Dopo mesi di preparazione fisica, di gite, di allenamenti, di vaccini, di notti passate sulle cartine ed a studiare siti web e guide. Dopo settimane di elenchi di cose da mettere nello zaino, di conoscenti che ti chiedono “ma tu non dovevi andare in Africa”, di chiacchierate con amici che ti chiedono con la luce negli occhi cosa farai di preciso e come ti sei organizzato.
Devo ancora partire ma già mi sento a metà dell’avventura. Non si prepara in due giorni una scalata ad una montagna di quasi 6.000 metri. La scalata del Kilimangiaro “the tallest freestanding mountain of the world”. Certo ci sono montagne più alte ma sono sempre inserite, vedi l’Himalaya, in una catena di altrettanto imponenti montagne. Qui il caso è molto diverso perché il Kilimangiaro si staglia con i suoi 5895 metri al di sopra di una terra pressoché piatta come la Tanzania.
Da una catena di mail fra amici senza quasi pensarci stavo acquistando i biglietti aerei per Nairobi. Poi organizzare le ferie dal lavoro, fare le visite mediche e le vaccinazioni necessarie per l’Africa.
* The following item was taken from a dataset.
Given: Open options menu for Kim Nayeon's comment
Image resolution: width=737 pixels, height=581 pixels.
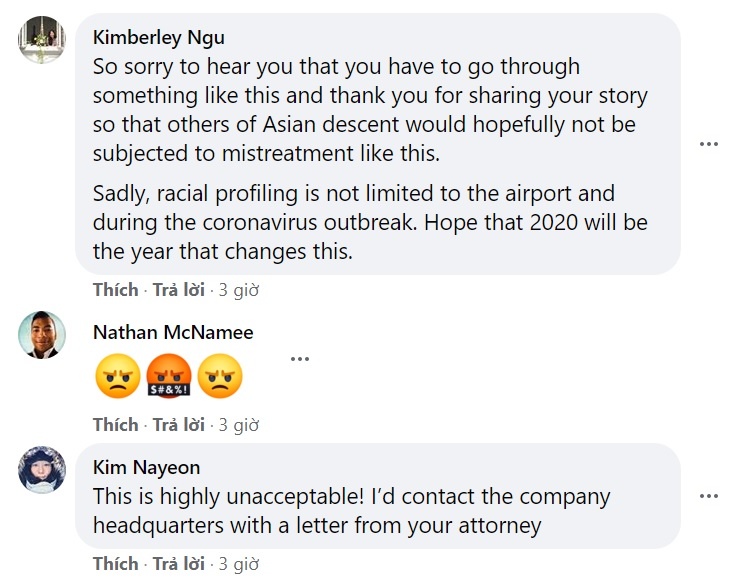Looking at the screenshot, I should point(709,496).
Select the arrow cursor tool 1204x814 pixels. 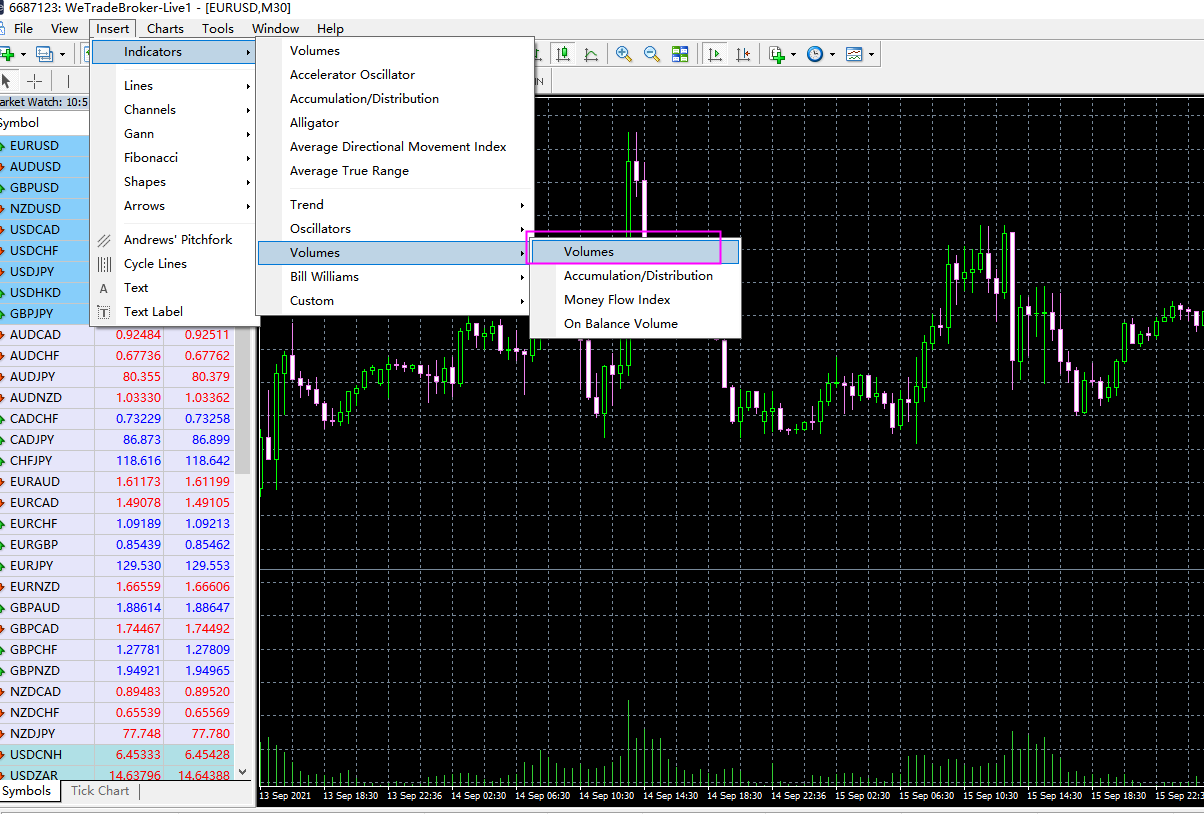point(7,81)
Preparare il proprio fisico e l’attrezzature necessaria per affrontare otto giorni e sette notti in un clima che varia dalla foresta tropicale fino alla vetta innevata spazzata da forti venti e con temperature che raggiungono i 20 gradi sotto zero. Il tutto tenendo presente che a seimila metri di altezza l’aria è talmente rarefatta che i nostri polmoni faticano a riempirsi e questo comporta che ricevano quasi la metà dell’ossigeno che riceverebbero se fossimo in riva al mare. Ma anche qui la natura riesce a stupirci ed il nostro corpo aumenta i battiti cardiaci ed inizia a produrre più globuli rossi per trasportare meglio quel poco ossigeno che a disposizione. Tutto questo in linea teorica perché si sale molto in fretta e se il corpo non dovesse riuscire ad acclimatarsi altrettanto in fretta si finisce con il soffrire di AMS (Acute Mountain Sickness). Per evitare questo il mantra delle guide Chagga che accompagnano nel parco naturale del Kilimangiaro è Pole Pole ovvero Piano Piano.
Gli zaini sono pronti, gli scarponi sono sulla porta di casa, i pantaloni cachi con i tasconi sono sulla sedia con la camicia a scacchi. Il biglietto aereo sul tavolo.
“One of the gladdest moments in life, methinks is the departure upon a distant journey into unknown lands.
Shaking off with one mighty effort the fetters of habit, the leaden weight of routine,
the cloak of many cares and the slavery of home, man feels once more happy…
The blood flows with the fast circulation of childhood… afresh dawns the morn of life.”
Il mio compagno di viaggio è partito un’ora fa alla volta di Nairobi dove ci incontreremo domani sera. Poi da Nairobi a Moshi in bus da dove è tutta salita. Da Moshi ogni sentiero porta a Uhuru Peak!